Shivering slightly in the cool October evening, Amy Durbin lifted a lit lantern to her wide-eyed face, approached a tombstone in Evergreen Cemetery, and began to tell the story that had been hanging over her all week: The death of “Midnight” Mary Hart, who perished Oct. 15, 1872 — at exactly 12 a.m.
“Mary Hart was just going about her business when she collapsed,” Durbin began. A few members of the 15-person crowd drew in closer, holding hands, and crouched by the tomb, lit by only a torch. “She never regained consciousness, and so everyone assumed she was dead.”
But after a quick burial, the New Haven lore has it, Hart’s aunt had a dream that her sweet niece was speaking to her from the coffin, still alive, and begging to be released. When the body was exhumed, the dream proved prophetic: the family found “Mary’s bloody nails broken and a petrified look on her face.”
Around Durbin, whispers of “oh nooo” abounded as dusk yielded to dark. Cemetery director Dale Fiore leaned forward on the stone, as if the story still weighed on him heavily after years of hearing it.

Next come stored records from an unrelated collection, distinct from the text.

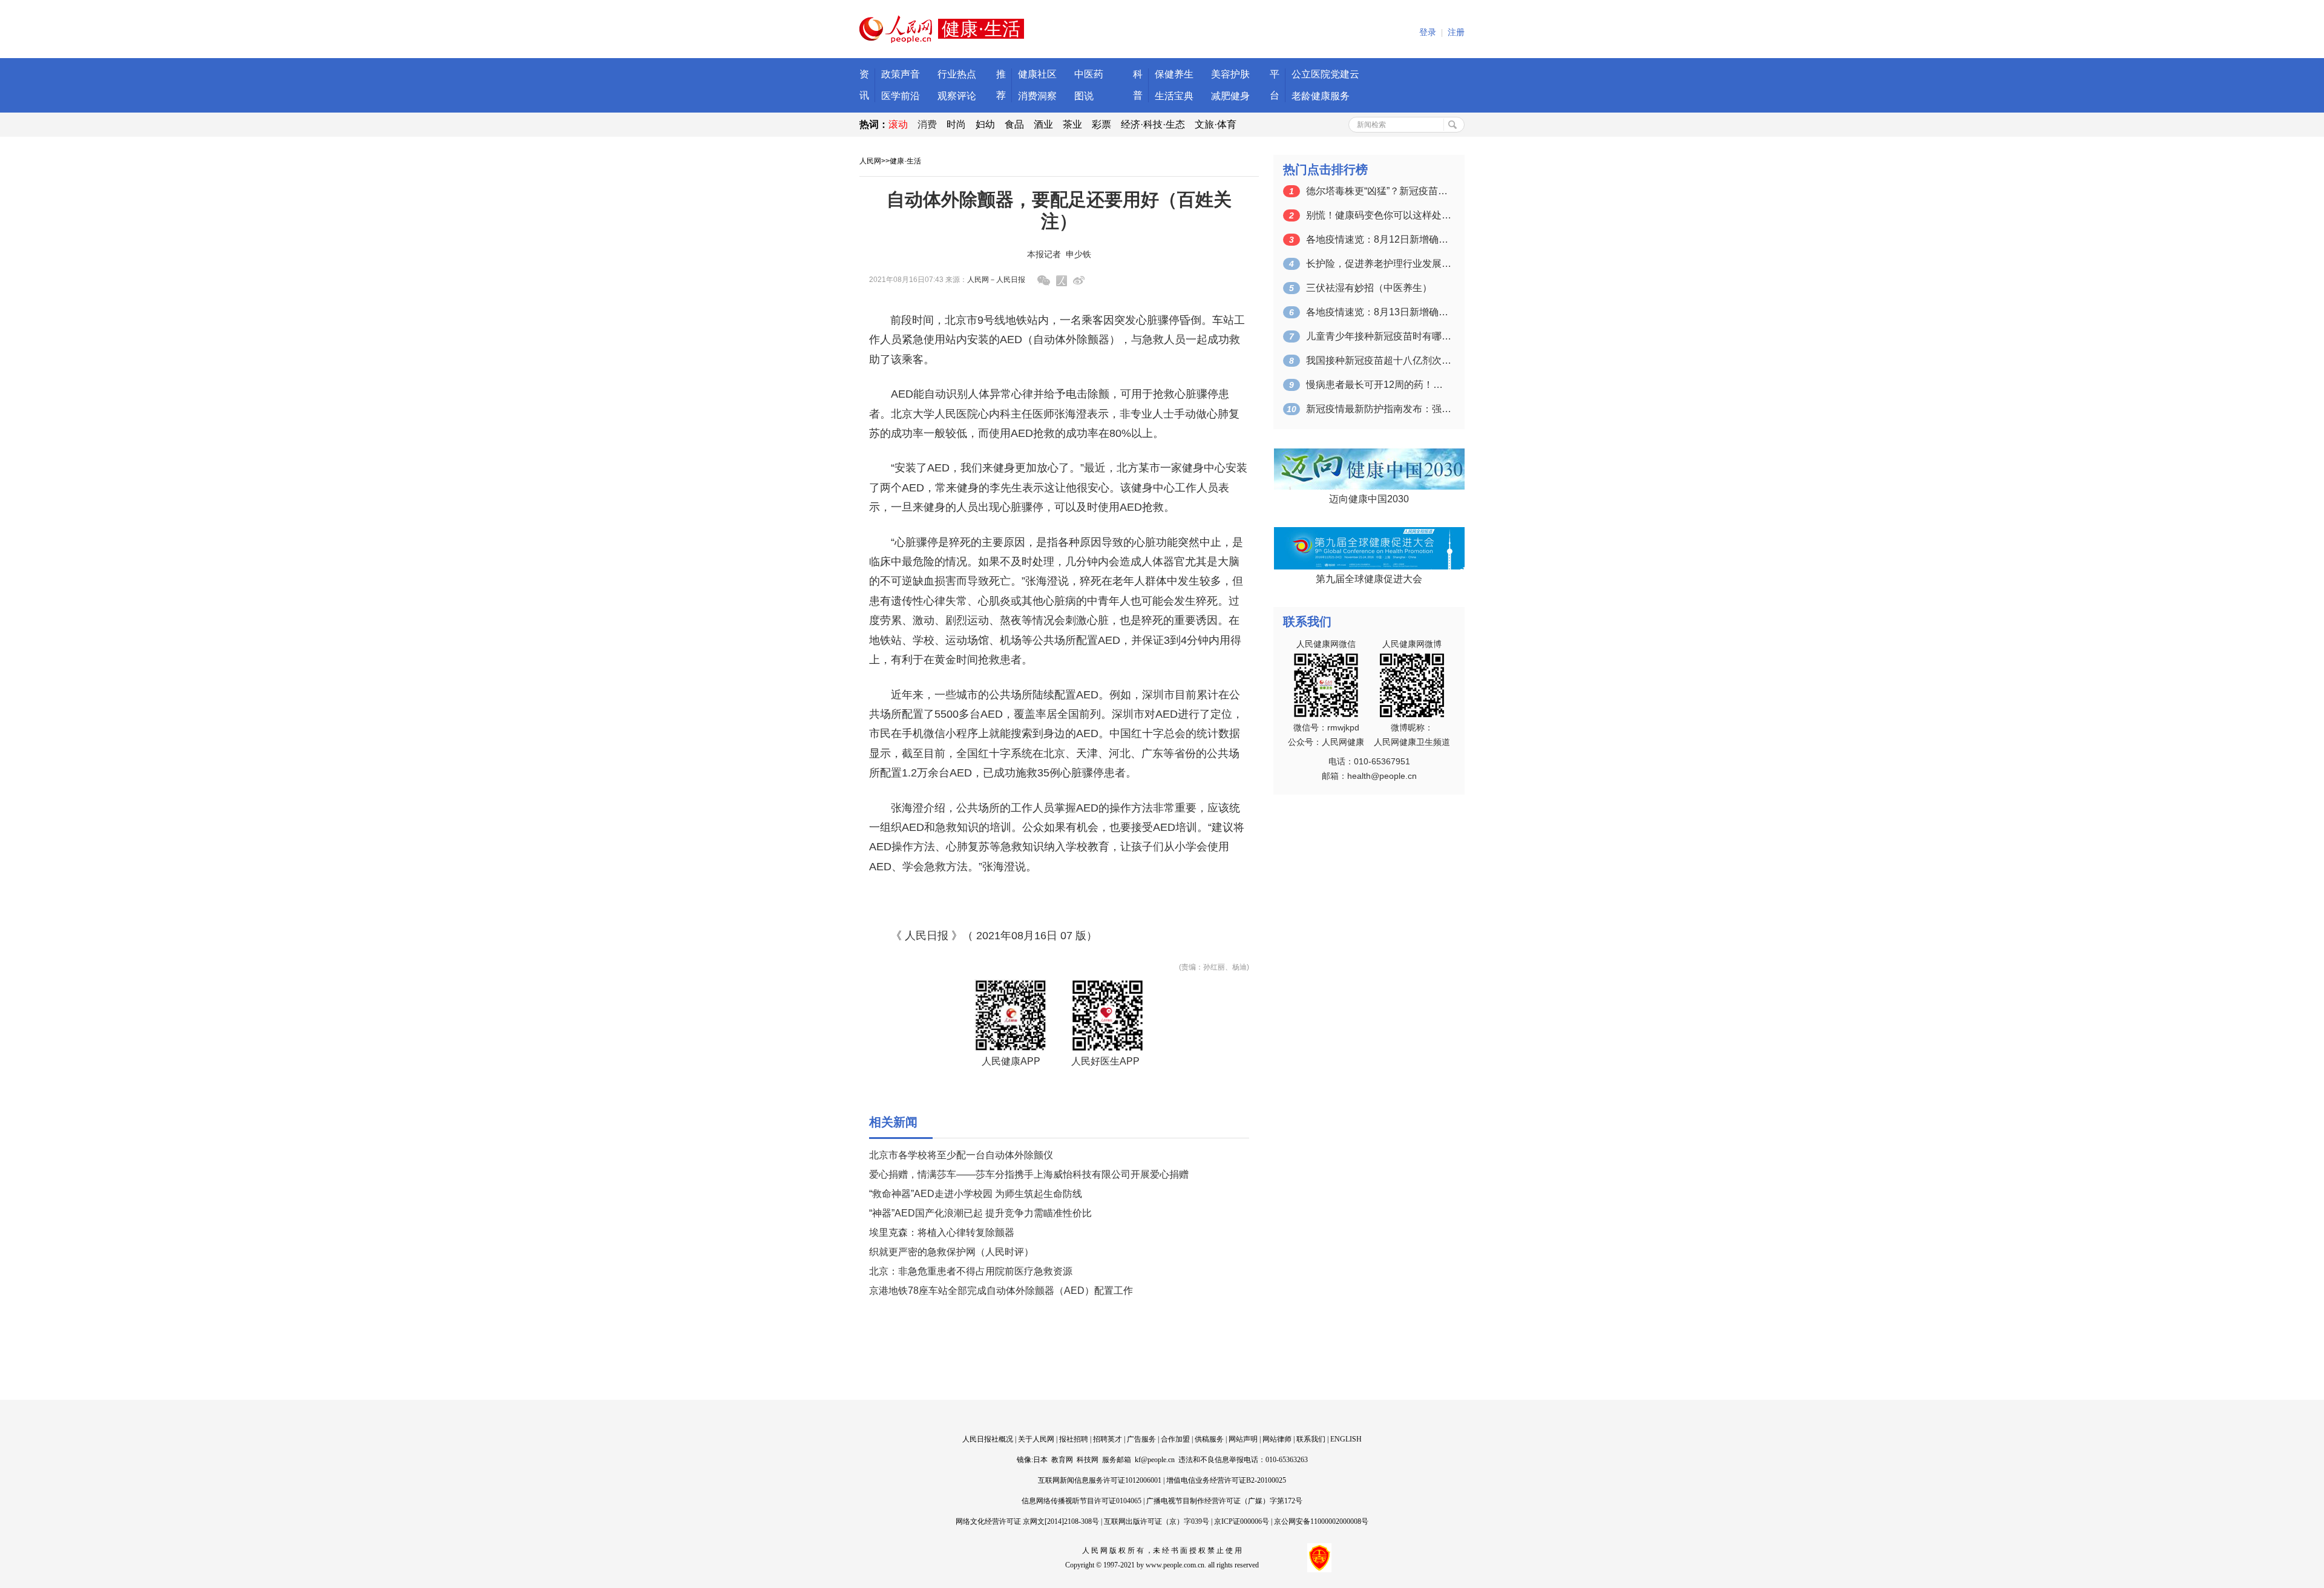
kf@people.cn (1155, 1459)
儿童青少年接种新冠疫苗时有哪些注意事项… (1378, 336)
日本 (1040, 1459)
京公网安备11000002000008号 (1321, 1521)
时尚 (956, 124)
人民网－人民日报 (996, 279)
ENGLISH (1346, 1439)
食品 (1014, 124)
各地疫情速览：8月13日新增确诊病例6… (1378, 312)
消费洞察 (1037, 96)
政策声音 (900, 74)
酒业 (1043, 124)
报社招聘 (1073, 1439)
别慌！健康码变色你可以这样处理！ (1378, 215)
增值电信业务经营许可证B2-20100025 (1226, 1480)
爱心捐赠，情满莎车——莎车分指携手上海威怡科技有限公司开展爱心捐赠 (1029, 1174)
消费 (927, 124)
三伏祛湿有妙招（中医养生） (1369, 288)
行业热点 (956, 74)
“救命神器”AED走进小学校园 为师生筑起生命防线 (975, 1194)
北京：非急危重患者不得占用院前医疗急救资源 (970, 1271)
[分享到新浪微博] (1079, 280)
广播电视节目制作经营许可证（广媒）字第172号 (1224, 1501)
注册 (1456, 32)
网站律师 (1277, 1439)
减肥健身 (1230, 96)
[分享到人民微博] (1061, 280)
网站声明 (1243, 1439)
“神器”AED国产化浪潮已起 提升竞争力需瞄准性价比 (980, 1213)
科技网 (1087, 1459)
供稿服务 (1209, 1439)
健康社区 (1037, 74)
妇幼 (985, 124)
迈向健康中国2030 (1369, 499)
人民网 (870, 161)
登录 (1427, 32)
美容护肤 (1230, 74)
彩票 (1101, 124)
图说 (1084, 96)
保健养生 (1174, 74)
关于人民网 (1036, 1439)
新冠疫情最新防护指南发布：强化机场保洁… (1378, 409)
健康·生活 (905, 161)
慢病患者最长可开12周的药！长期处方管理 (1378, 384)
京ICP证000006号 (1241, 1521)
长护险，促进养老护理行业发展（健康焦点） (1378, 263)
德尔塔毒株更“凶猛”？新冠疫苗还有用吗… (1378, 191)
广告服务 (1141, 1439)
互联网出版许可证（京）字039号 (1156, 1521)
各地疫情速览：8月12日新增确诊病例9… (1378, 239)
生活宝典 (1174, 96)
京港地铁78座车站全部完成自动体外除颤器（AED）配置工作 (1001, 1290)
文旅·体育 (1215, 124)
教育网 (1062, 1459)
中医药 (1088, 74)
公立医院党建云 (1325, 74)
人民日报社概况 (987, 1439)
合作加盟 (1175, 1439)
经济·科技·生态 (1153, 124)
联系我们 (1310, 1439)
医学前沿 (900, 96)
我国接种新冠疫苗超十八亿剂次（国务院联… (1378, 360)
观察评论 (956, 96)
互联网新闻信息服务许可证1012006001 (1099, 1480)
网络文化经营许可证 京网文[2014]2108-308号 (1027, 1521)
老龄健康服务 (1321, 96)
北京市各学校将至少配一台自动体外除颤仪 (961, 1155)
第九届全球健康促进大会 (1369, 579)
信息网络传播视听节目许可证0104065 (1081, 1501)
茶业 (1072, 124)
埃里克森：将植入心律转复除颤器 (941, 1232)
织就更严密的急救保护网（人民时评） (951, 1252)
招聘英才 (1107, 1439)
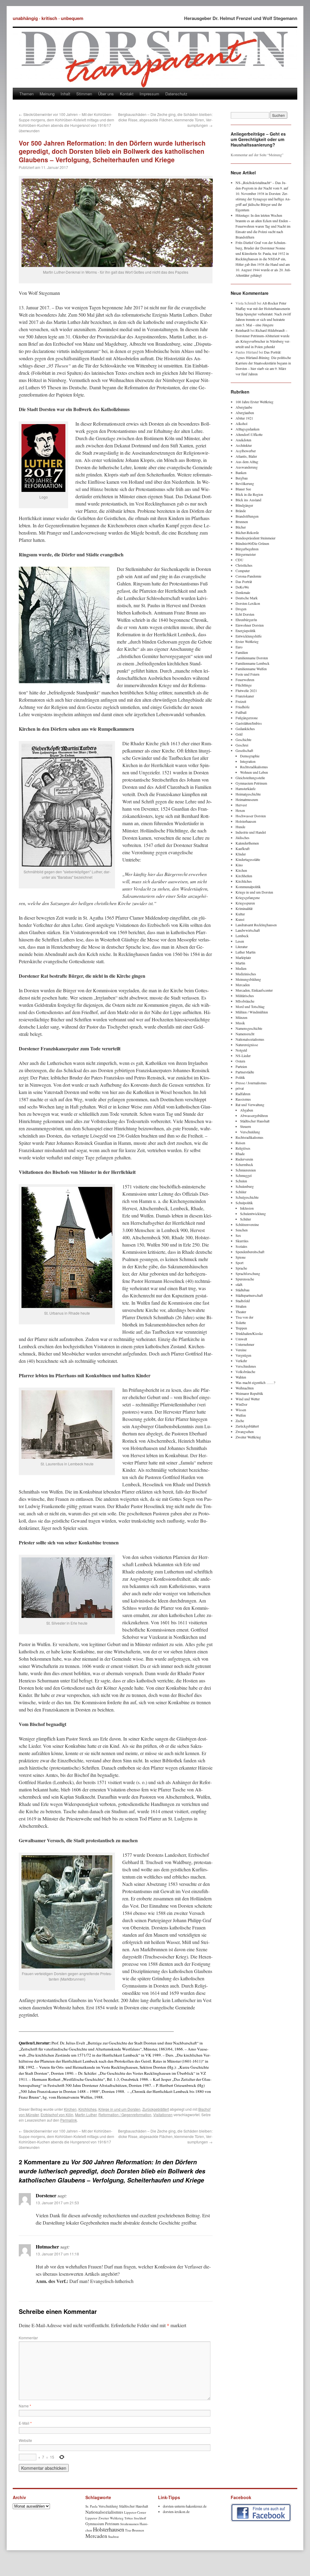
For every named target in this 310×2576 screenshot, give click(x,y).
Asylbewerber (246, 450)
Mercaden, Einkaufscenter (254, 990)
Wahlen (241, 1377)
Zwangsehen (245, 1431)
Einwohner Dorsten (250, 625)
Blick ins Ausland (248, 499)
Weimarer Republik (249, 1393)
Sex (238, 1235)
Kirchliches (87, 2109)
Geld (239, 734)
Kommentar (28, 2337)
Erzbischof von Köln (57, 2114)
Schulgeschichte (247, 1197)
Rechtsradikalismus (254, 766)
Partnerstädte (245, 1071)
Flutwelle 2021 (246, 690)
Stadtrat (113, 2536)
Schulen (241, 1180)
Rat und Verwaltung (250, 1104)
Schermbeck (244, 1164)
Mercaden (243, 984)
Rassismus (243, 1099)
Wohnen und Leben (254, 772)
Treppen (241, 1328)
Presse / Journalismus (251, 1082)
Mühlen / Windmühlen (252, 1012)
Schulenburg (245, 1186)
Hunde (240, 826)
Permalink (68, 2120)
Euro (239, 646)
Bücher (241, 527)
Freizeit (241, 701)
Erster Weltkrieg (247, 641)
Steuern (245, 1126)
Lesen (240, 941)
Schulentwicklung (253, 1213)
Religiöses (243, 1148)
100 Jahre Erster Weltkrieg (254, 401)
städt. (239, 1284)
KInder (241, 854)
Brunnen (242, 521)
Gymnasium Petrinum (251, 783)
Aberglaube (244, 407)
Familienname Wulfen (251, 668)
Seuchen (242, 1229)
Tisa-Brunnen (134, 2530)
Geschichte (243, 739)
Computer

Director of Education and Visitor Experience for the New Haven Museum, Durbin told that ghastly tale — and several others of New Haven’s historical figures and damned spirits alike — at a weekend tour of Evergreen Cemetery. While the spiel has been perfected in time for Halloweeny jitters, Durbin is hoping to make the tour a monthly attraction, with the majority of tours during daylight hours and a few led by lantern after nightfall. Evergreen will make the second historical cemetery on her tour list, as the museum already has groups at Grove Street.
Why those sites? At the base of it, Durbin said as she motioned for attendees to come closer to the grave of New Haven legends like Oliver Winchester, Wilbur Cross, and the Sargent family, she loves museum education and living history. As an educator, she wants to pull people in.
But there’s also this: How can we understand the city’s present if we don’t explore its millions of past breaths?
Cemeteries are sprawling, monumental museums of people, for which there is no precise analogue. To be grudgingly reminded that the human body is a machine (and to oil it), one exercises. To explore our inner machinery, to grapple with mortality, we can visit the Museum of Morbid Anatomy, the Mütter Museum, the Musée Dupuytren. To understand what the Winchester Rifle did or how Wilbur Cross looked on film in 1938, one can go to the New Haven Museum. But it’s the cemetery, where family members often rest side by side, where viewers can see what epitaphs form pictures of those people, from their first steps to their last.
Standing among the graves, Durbin brought those steps to life. Did anyone remember how great New Haven’s breweries once were? she asked by Phillip Fresenius tomb. What about the sturdy, time-tested pies — and frisbee-like pie plates — of H. H. Olds, whose grave is marked by a carved bouquet of wheat where aspiring bakers can still make rubbings? How about Charles Hooker, who treated the Amistad captives but was only remembered in medical textbooks as using one of the first stethoscopes? Elm-scented histories sprung from her animated hands.
She added to those one piece of serious advice: Don’t stay until midnight.